Now here’s a first. I’m writing this blog on my f.r.e.d. (Freaking ridiculous electronic device) Yep that tablet thing I was foolish enough to indulge in. I feel like a gorilla trying to order lunch on a typewriter. Ba…bana…b…na. What’s a typewriter you may well ask and if you don’t know I’m not sure how to explain. It was a writing machine. You inserted a single blank sheet of paper into it by manually winding a roller. Then you began pecking at the keyboard to produce letters and words. Each letter or symbol would fly up on a small lever as you pressed a key. It would imprint through an inked ribbon onto the sheet of paper. The ribbon advanced itself the width of a lettter each time you pressed a key.

Chill dude! Got any beer?
Funky Duck. Cruising into spring.
The canal
C’mon down to my old bun wagon baby, we’ll fix it up and go see the world maybe.
Uhuh!
It actually worked for a living once.
Batman has left the alley. This very well- used bike betrays a lot of fun. No discarded capes were found.

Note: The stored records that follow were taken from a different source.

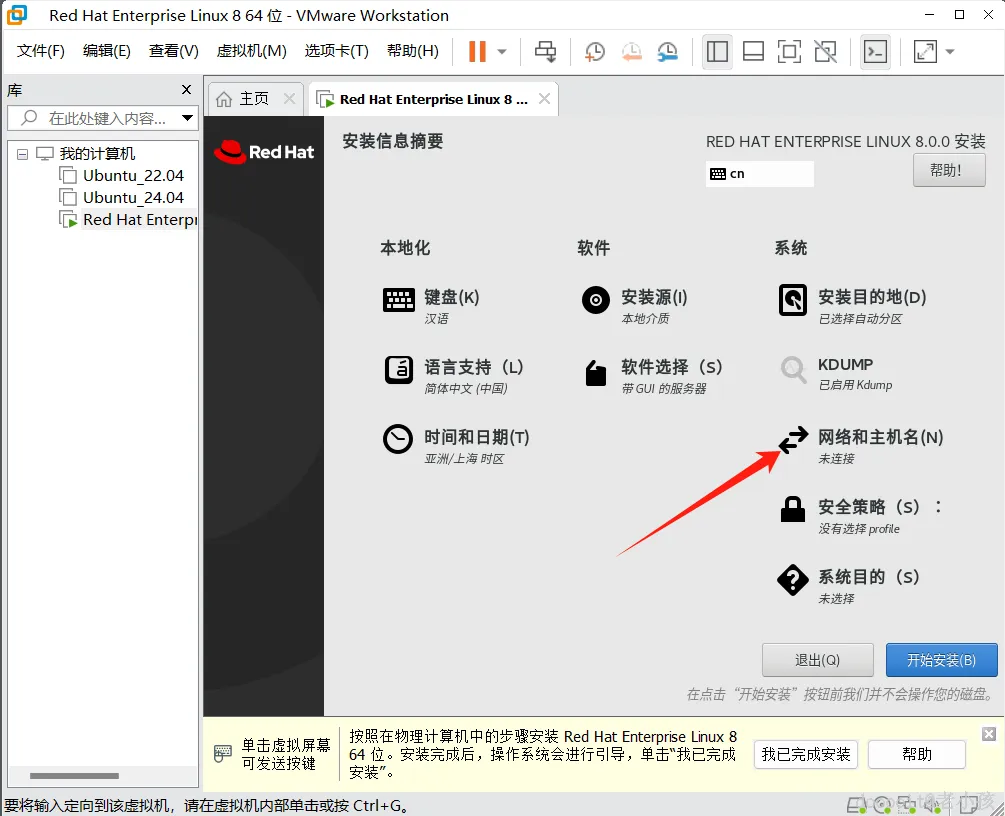Take a snapshot of this virtual machine
This screenshot has width=1005, height=816.
click(594, 50)
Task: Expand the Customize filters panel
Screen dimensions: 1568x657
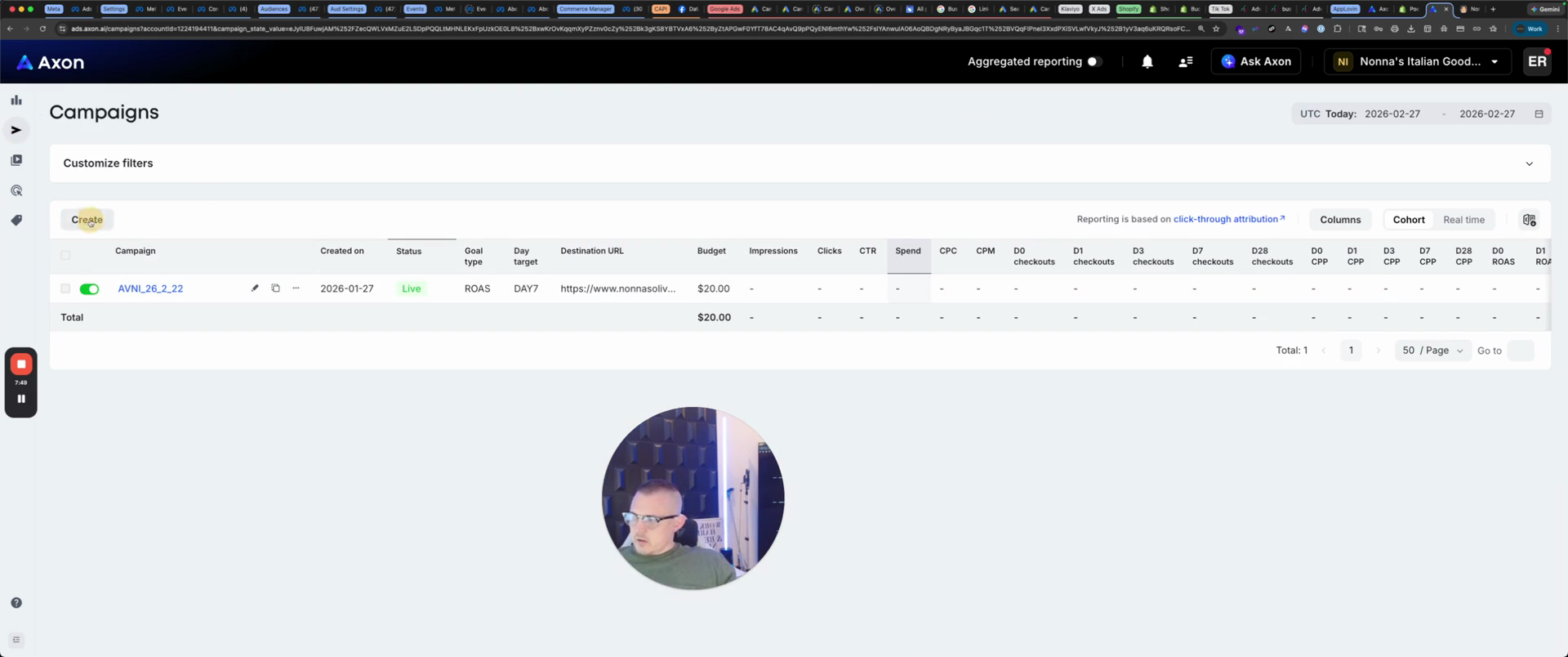Action: (1529, 163)
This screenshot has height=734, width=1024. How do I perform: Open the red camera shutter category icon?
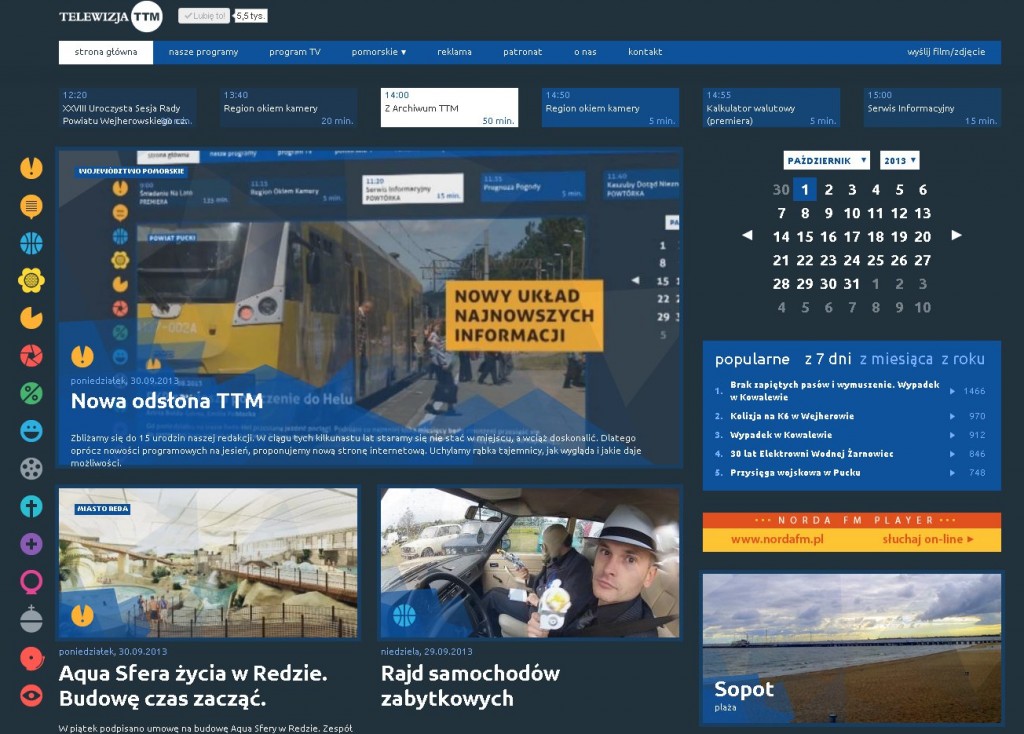click(31, 355)

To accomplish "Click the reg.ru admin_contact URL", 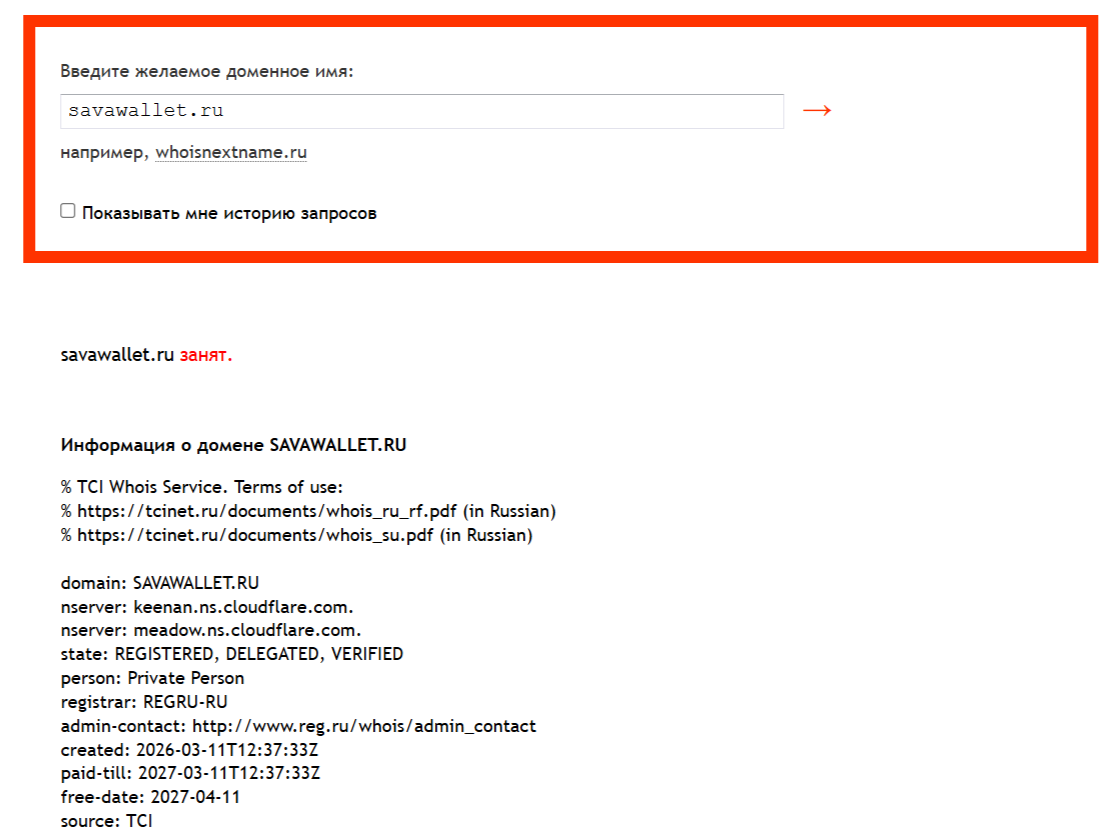I will (x=364, y=726).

It was a very complicated and fascinating bit of machinery. Yes, there were typewriter mechanics. There was no backing up or deleting if you made an error while typing. You could either try to erase the word or pull out the sheet, insert a new one and start the whole page over. Then you’d need to change the ink ribbon when it came to its end and if you were cheap you’d try to rewind the ribbon and use it until the letters were too faint to see clearly.

Those machines were heavy and cumbersome. They were mechanical and required a heavy touch until electric machines came along. Those were definitely NOT portable and the concept of a tiny device such as I am cursing at and poking with my bent old banana fingers would have been considered hilarious; a Dick Tracy idea. When laptop computers first became available to the general public I swore that all I’d ever need was something called a “Word Processor.” It looked like a large laptop but would only write and store documents, revolutionary at the time.

An ecosystem
Fawn Lilies, they have a brief season, but it is breath-taking.
The trilliums come and go as quickly.
It is the fleeting beauty which makes them lovelier.
Singing in the rain
Fiddle up
I thought a sasquatch was smoking a number in the bushes, it smelled like that, then I saw the skunk cabbage

Some people could type prodigiously. “Words per minute” were a prized secretarial rating. Spelling errors and other typing mistakes were inconceivable. Nobody looked at the keyboard! In some schools typing was a class taken very seriously. I chose welding instead. Enough said.

A few nights ago, in the wee hours, I sat unable to sleep in my old camper. I’d parked back in the woods. The darkness was inpenetrable as was the silence which weighed the night down.

Finally a Barred owl called and added a dimension to the void. I was trying to work out a poem on my tiny tablet. I operate on a premise that if millions of other folks can use one of these things, so can I. Bugga! It must have a ‘Beat the geezer’ mode because absolutely nothing works for me. The thing can change screens simply by me looking at it and do not make the mistake of putting your hands near the wee devil device. Pigs in space! I’ve spent labourious hours pecking out a story only to have it vanish while being transferred to the big file.

Coming soon, more salmon.
So who did this? Was anyone watching?
A glimpse back in time, when comforts were provided for the customers.
Otra vez. Let’s do spring again.

Outside it is the first clear, warm day day of spring. Bugger the claptrap of this nonsense. This old boy is taking his dogs to find a flower-filled meadow.

Old Soul. This dog-lover was immediately smitten by those eyes.

While watching my dog it occurred to me that if only the generals understood… all they have to do is wag their tail!